▶ **Assigned task**
Return, exactly and with nothing added, the line with "Open Learn more about Custom DNS Rules" together with all lines after it through the end of the data below. No pictures belong in the copy.

▶ **Supplied data**
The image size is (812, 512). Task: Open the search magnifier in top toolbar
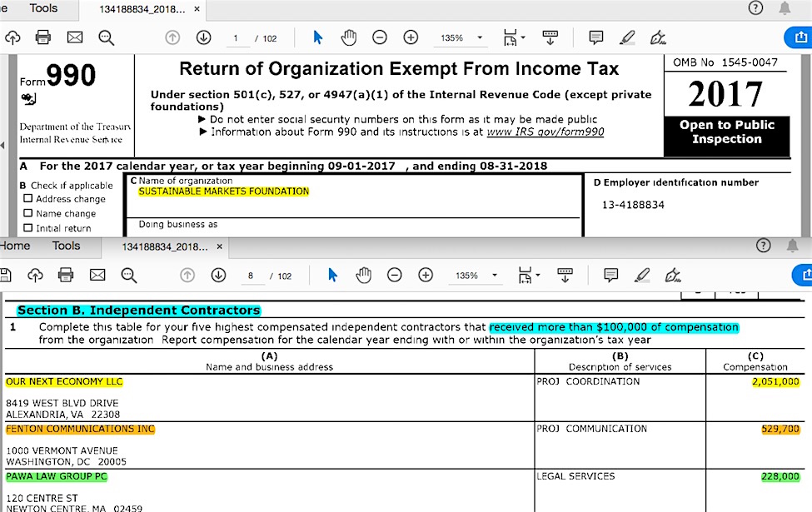coord(106,37)
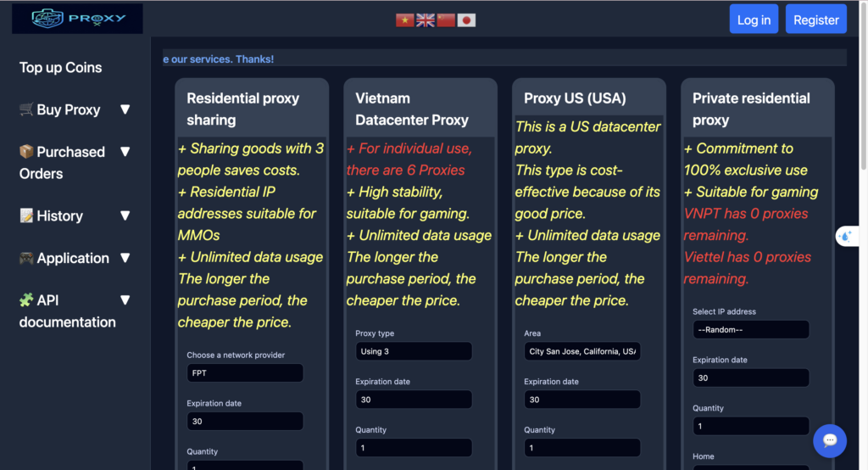Open the Proxy type dropdown showing Using 3

[x=414, y=351]
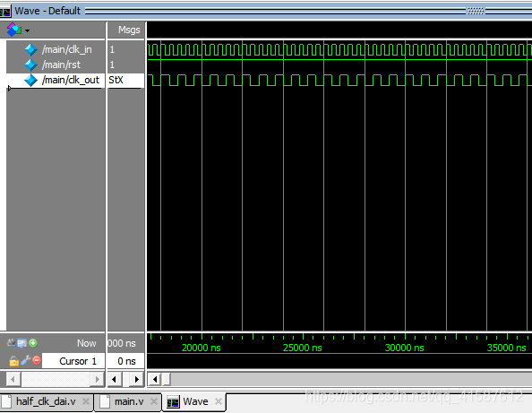
Task: Click the right arrow in the values pane scrollbar
Action: point(136,379)
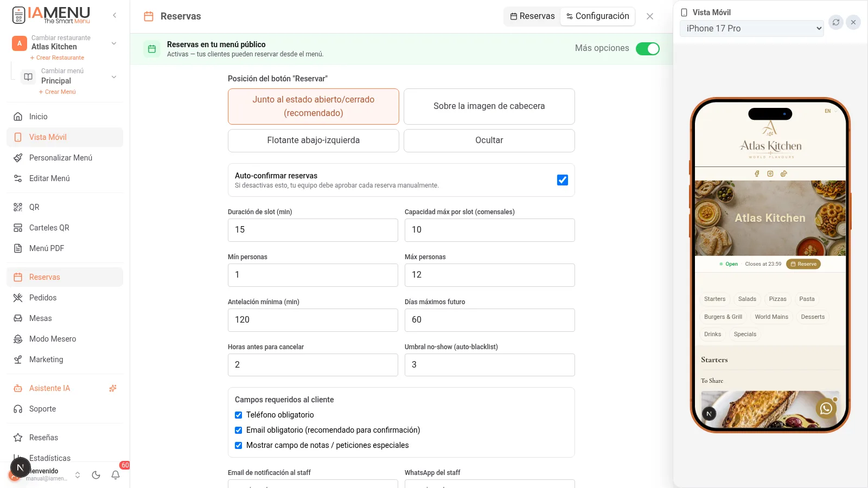
Task: Open Asistente IA sparkle icon
Action: (x=113, y=388)
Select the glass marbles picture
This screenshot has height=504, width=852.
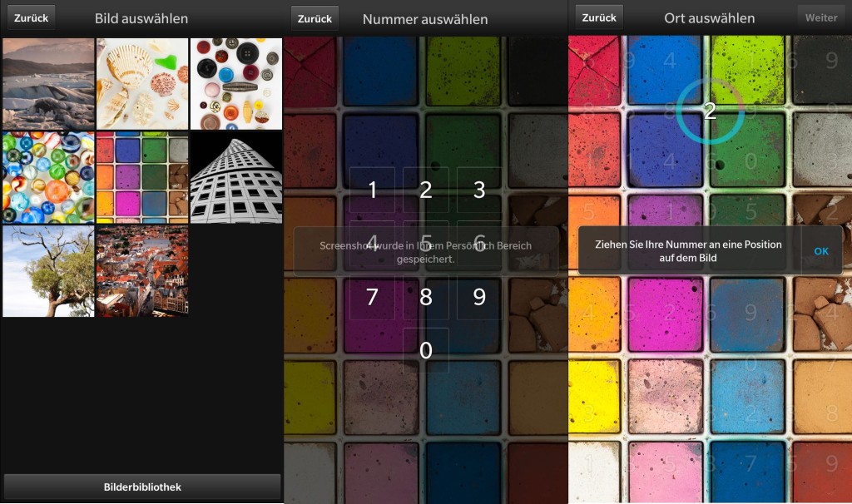pos(48,178)
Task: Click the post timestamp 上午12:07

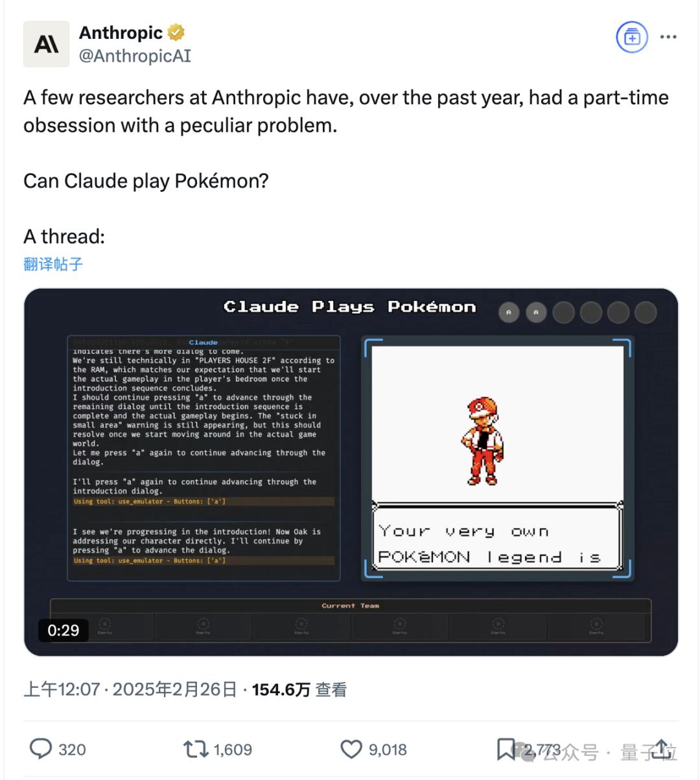Action: click(62, 690)
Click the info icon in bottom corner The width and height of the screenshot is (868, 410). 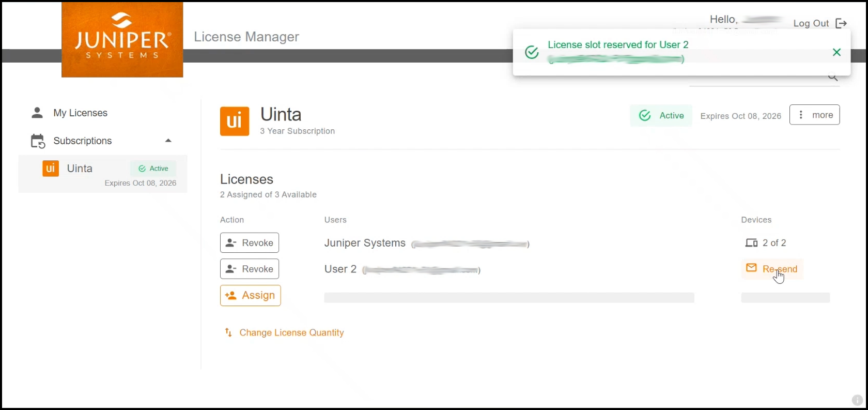tap(857, 400)
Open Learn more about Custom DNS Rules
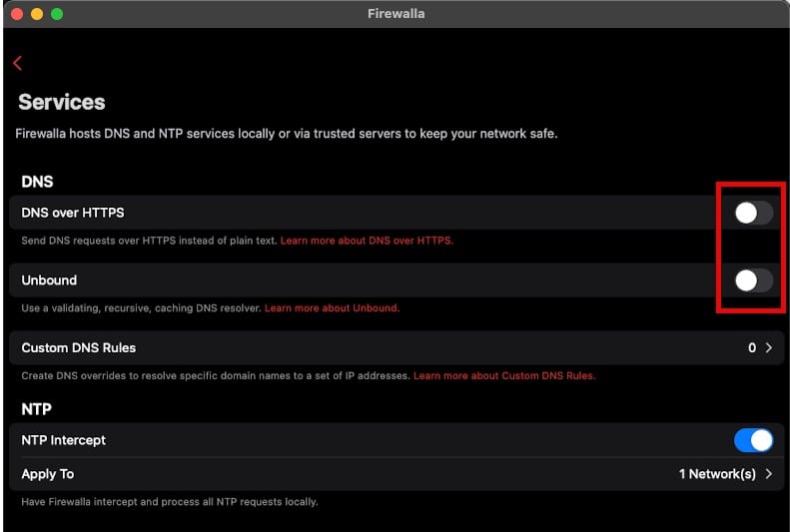 point(504,375)
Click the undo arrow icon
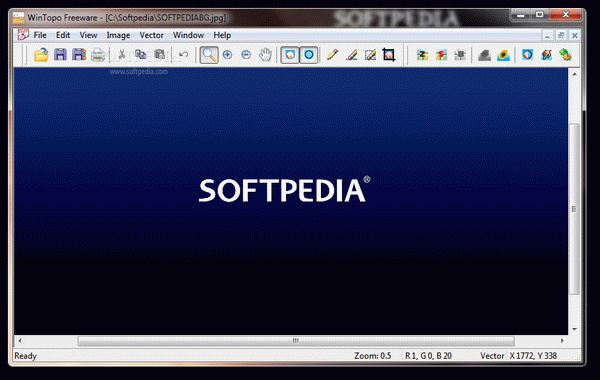600x380 pixels. [184, 55]
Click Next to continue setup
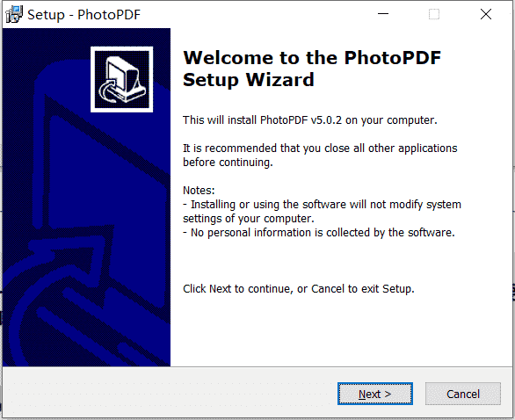This screenshot has width=515, height=420. pos(375,394)
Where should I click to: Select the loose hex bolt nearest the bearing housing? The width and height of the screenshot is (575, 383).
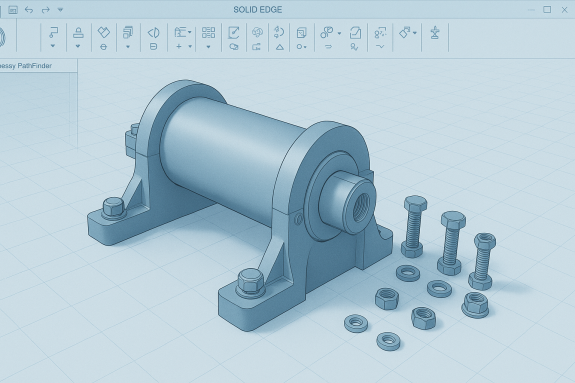[414, 226]
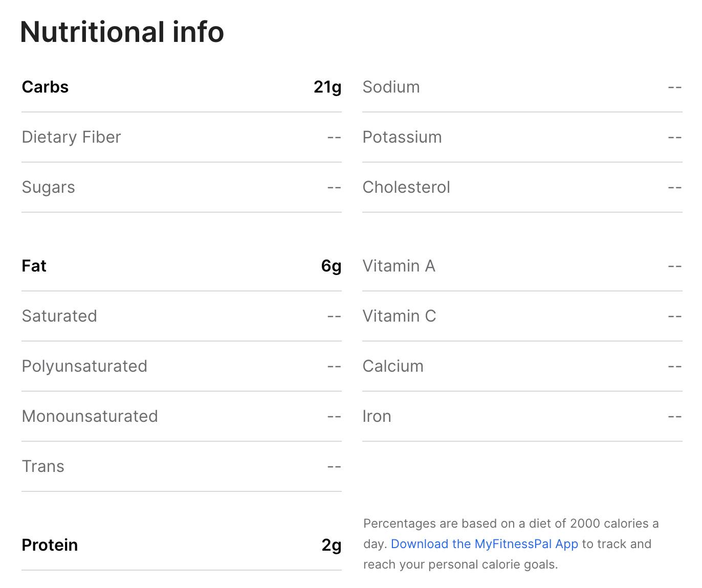The width and height of the screenshot is (702, 588).
Task: Click the Potassium label
Action: tap(402, 137)

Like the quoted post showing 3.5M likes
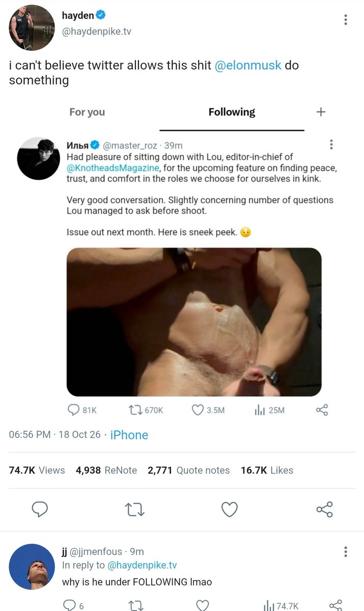click(198, 410)
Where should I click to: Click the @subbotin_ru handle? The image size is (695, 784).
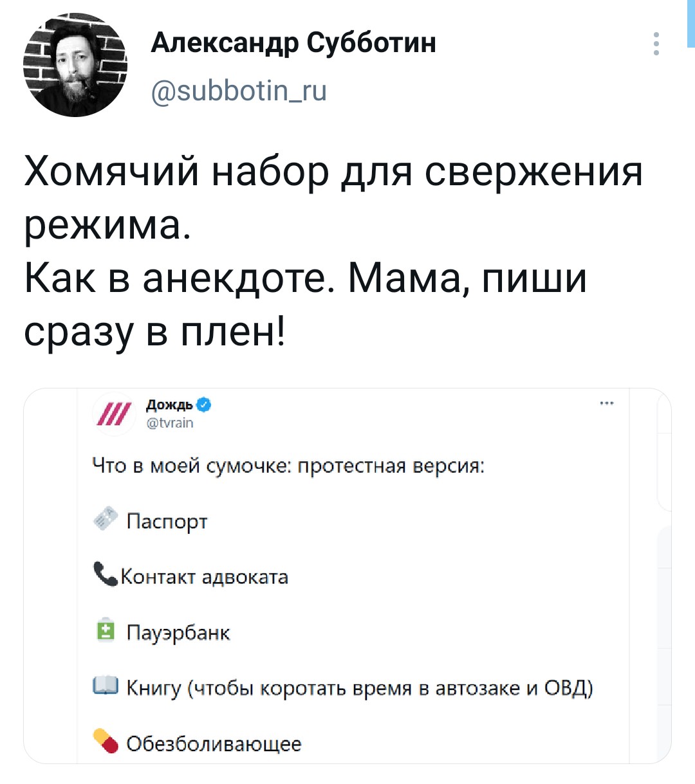(239, 91)
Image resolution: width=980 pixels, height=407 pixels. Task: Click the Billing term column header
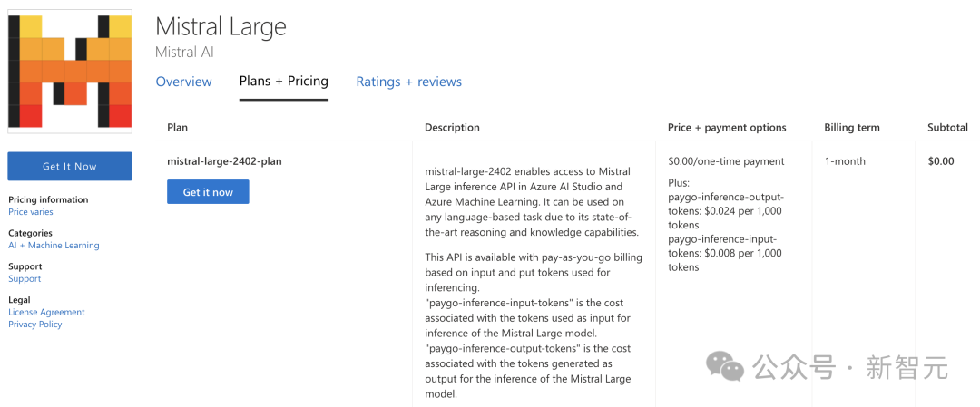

▶ **Expected output**
Open Learn more about Custom DNS Rules
 point(504,375)
Click the undo arrow icon
600x380 pixels. [184, 55]
Click Next to continue setup
This screenshot has width=515, height=420. pos(375,394)
Where should I click to: Select the loose hex bolt nearest the bearing housing? The width and height of the screenshot is (575, 383).
[414, 226]
The width and height of the screenshot is (702, 588).
Task: Click the Potassium label
Action: tap(402, 137)

Like the quoted post showing 3.5M likes
click(198, 410)
Where should I click to: Click the @subbotin_ru handle? The image size is (695, 784).
(239, 91)
Image resolution: width=980 pixels, height=407 pixels. Task: Click the Billing term column header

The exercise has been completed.